The NASA/ESA Hubble Space Telescope sees galaxies of all shapes, sizes, luminosities and orientations in the cosmos. Sometimes, the telescope gazes at a galaxy oriented sideways — as shown here. The spiral galaxy featured in this Hubble image is called NGC 3717, and it is located about 80 million light-years away in the constellation of Hydra (the Sea Serpent).
Seeing a spiral almost in profile, as Hubble has here, can provide a vivid sense of its three-dimensional shape. Through most of their expanse, spiral galaxies are shaped like a thin pancake. At their cores, though, they have bright, spherical, star-filled bulges that extend above and below this disk, giving these galaxies a shape somewhat like that of a flying saucer when they are seen edge-on.
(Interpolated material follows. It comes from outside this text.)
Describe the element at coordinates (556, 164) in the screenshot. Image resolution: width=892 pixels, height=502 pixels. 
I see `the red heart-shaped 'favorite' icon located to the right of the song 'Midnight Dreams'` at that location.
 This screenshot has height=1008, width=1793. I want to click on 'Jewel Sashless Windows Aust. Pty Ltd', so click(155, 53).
NGC 3717 is not captured perfectly edge-on in this image; the nearer part of the galaxy is tilted ever so slightly down, and the far side tilted up. This angle affords a view across the disk and the central bulge (of which only one side is visible).
Image: ESA/Hubble & NASA, D. Rosario
NGC 3717 is a spiral galaxy located in the constellation of Hydra at an approximate distance of 81.43 million light-years. NGC 3717 was discovered in 1834 by Sir John Herschel.
Hydra is the largest of the 88 modern constellations, measuring 1303 square degrees, and also the longest at over 100 degrees. Its southern end abuts Libra and Centaurus and its northern end borders Cancer. It was included among the 48 constellations listed by the 2nd-century astronomer Ptolemy. It is commonly represented as a water snake. It is located in the southern hemisphere.